Task directions: List every line in the items below that contains the word "icon".

Collected data:

··········

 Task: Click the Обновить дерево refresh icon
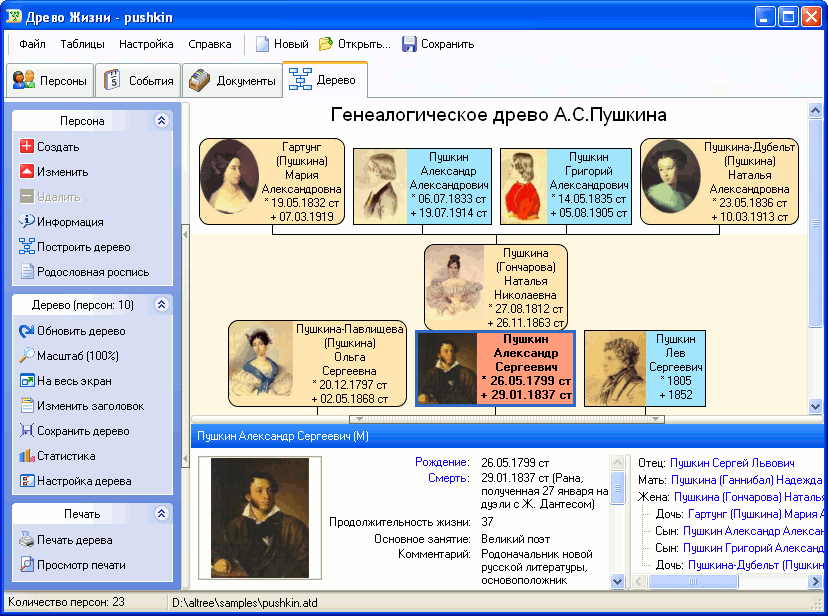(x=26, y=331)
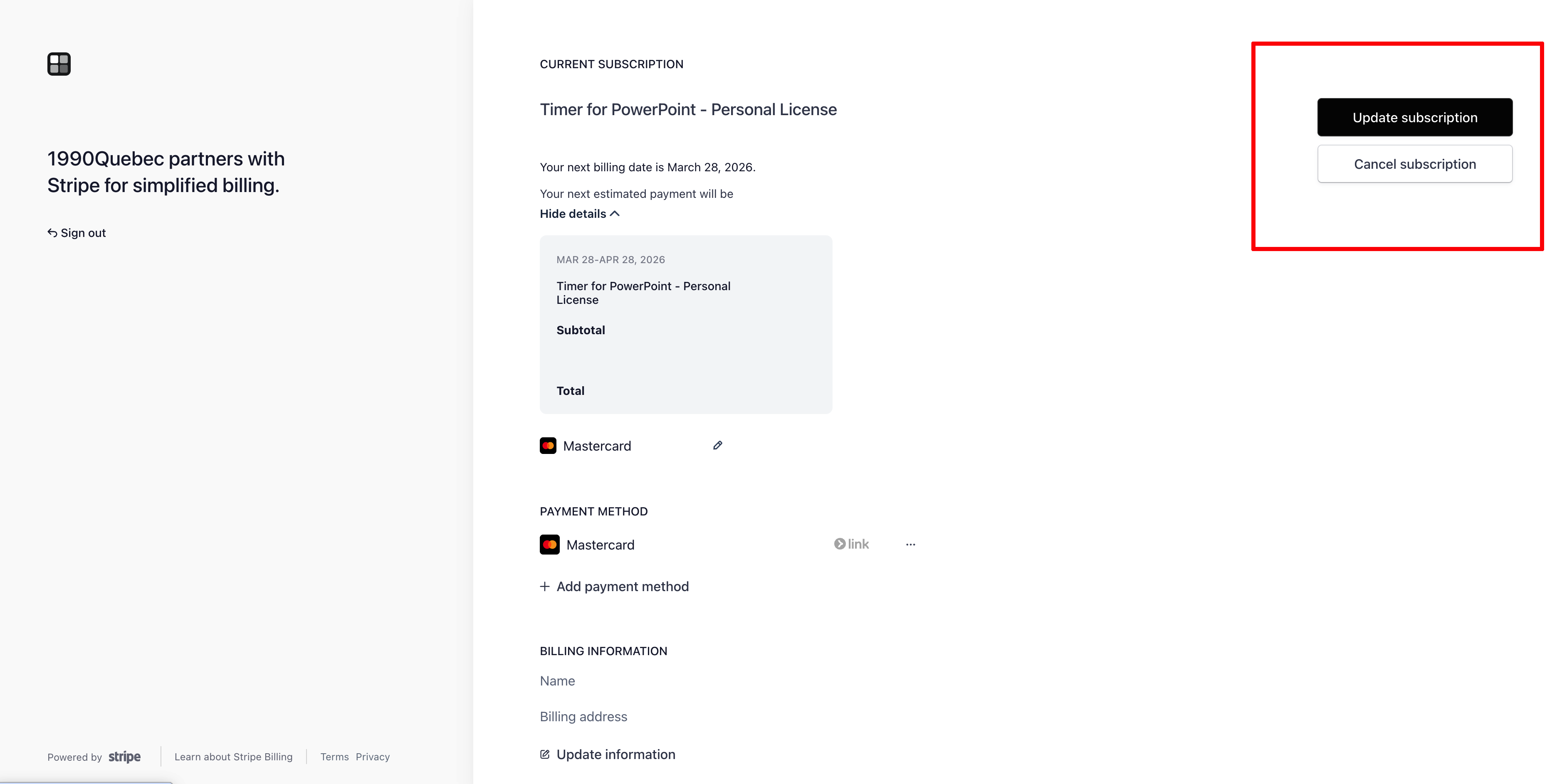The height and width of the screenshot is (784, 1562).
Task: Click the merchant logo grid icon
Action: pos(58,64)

··········

Worked solution:
 Task: Click the Обновить дерево refresh icon
Task: Click the merchant logo grid icon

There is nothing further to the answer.